If I hear this one more time, I may gag. Luckily, I don’t gag because that would take my level of distaste to a whole other level. I challenge those who often say this to discover for yourself why you make such statements. What is behind those words? It often follows a Black or Brown person making a statement about some racist, sexist, or other “ist” situation that has occurred. Are you trying to make us feel better? Let me clue you in….it doesn’t. Nor do we care to hear it. How about acknowledging and understanding and HEARING what we are saying? How about NOT saying something with zero substance?
Too often many in the majority hide behind this false sense of society. “I don’t see color” to me as a Black person is “I’m trying to avoid this discussion because it’s too difficult for me to just validate this Black person’s thoughts and expressions”. Or “here we go again, so let me see how I can make this person feel better because we as Caucasian people have been so horrible towards others that don’t look like us BUT I’m not really ready to accept that right now”.
A few days ago, I’m at my wellness center and suggested to my provider on having more pamphlets that show Black women and men on the cover page. Every pamphlet cover had a picture of beautiful white women but none of people of color and I knew that this center has Black women, including myself, as customers. As I’m having this discussion, a white male customer quietly sitting in the waiting room, decides to pipe in, “you know (pause), people are people and we don’t want to be racist”. Racist? Did this man just insinuate that I’m behaving like a racist? Hmmm, let me clue you in. This is the typical go-to for white people like this one. Several thoughts flooded through my mind as I imagined “bitch slapping” this clearly privileged white man. It’s amazing to me how white men feel so entitled to insert themselves into a conversation between two women without asking for permission. Setting aside my alternative ego, the bitch-slapping one, I simply turned around and commented, “that’s not racist, (as I pause, shaking my head and giving this “you are a complete idiot” look) and there’s nothing wrong with me wanting to see people who look like me in advertising”, then turned my head and continued MY conversation. As if! Then I gave him the finger (in my mind, of course!) on my way out to my next destination.

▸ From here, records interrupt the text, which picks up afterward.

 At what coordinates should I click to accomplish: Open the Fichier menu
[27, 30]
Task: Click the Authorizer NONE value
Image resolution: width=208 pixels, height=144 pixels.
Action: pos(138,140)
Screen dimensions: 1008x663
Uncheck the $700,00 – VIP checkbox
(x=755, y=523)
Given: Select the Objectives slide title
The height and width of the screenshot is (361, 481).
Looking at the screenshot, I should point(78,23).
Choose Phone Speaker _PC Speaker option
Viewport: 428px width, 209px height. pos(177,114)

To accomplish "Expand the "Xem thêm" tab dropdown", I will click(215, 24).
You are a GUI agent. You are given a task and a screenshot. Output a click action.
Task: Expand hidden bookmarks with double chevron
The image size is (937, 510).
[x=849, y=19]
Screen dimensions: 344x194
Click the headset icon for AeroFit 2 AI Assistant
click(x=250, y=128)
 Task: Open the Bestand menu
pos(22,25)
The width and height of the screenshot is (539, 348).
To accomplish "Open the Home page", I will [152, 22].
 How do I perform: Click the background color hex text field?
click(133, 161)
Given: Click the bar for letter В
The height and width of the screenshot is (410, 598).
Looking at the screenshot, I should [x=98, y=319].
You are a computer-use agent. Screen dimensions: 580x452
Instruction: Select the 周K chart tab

In an inclusive society, “people are people”, BUT we don’t live in that type of society. Yes, at a basic level, “people are people” but in our society, not all people are treated equitably, with respect and love and kindness. I “tip my hat” to those of us that do, and we need so much more of us. Besides, color is all around us, in nature, and the variety of tones in our skin. The blend of hues that we see is quite visible and to state “I don’t see color” is a false narrative. If you mean to say that you don’t treat others differently because of the color of their skin, then that’s what you need to state. Those are the words that you need to use. AND at the same time…….
How about taking ownership, acknowledge the s@$# that Black and Brown people are subjected to and stop it? How about NOT talking to us about how you “don’t’ see color”? It’s exhausting for us to hear it as we roll our eyes in our minds and sigh, “really”? Do they teach you these cliché words at some white school that we aren’t privy too? I must ask, where do you get this stuff from and who teaches it to you? Are you sitting around the dinner table with your family and teaching your kids, “this is what you need to say when you find yourself in a conversation with a Black person”?
Think about it.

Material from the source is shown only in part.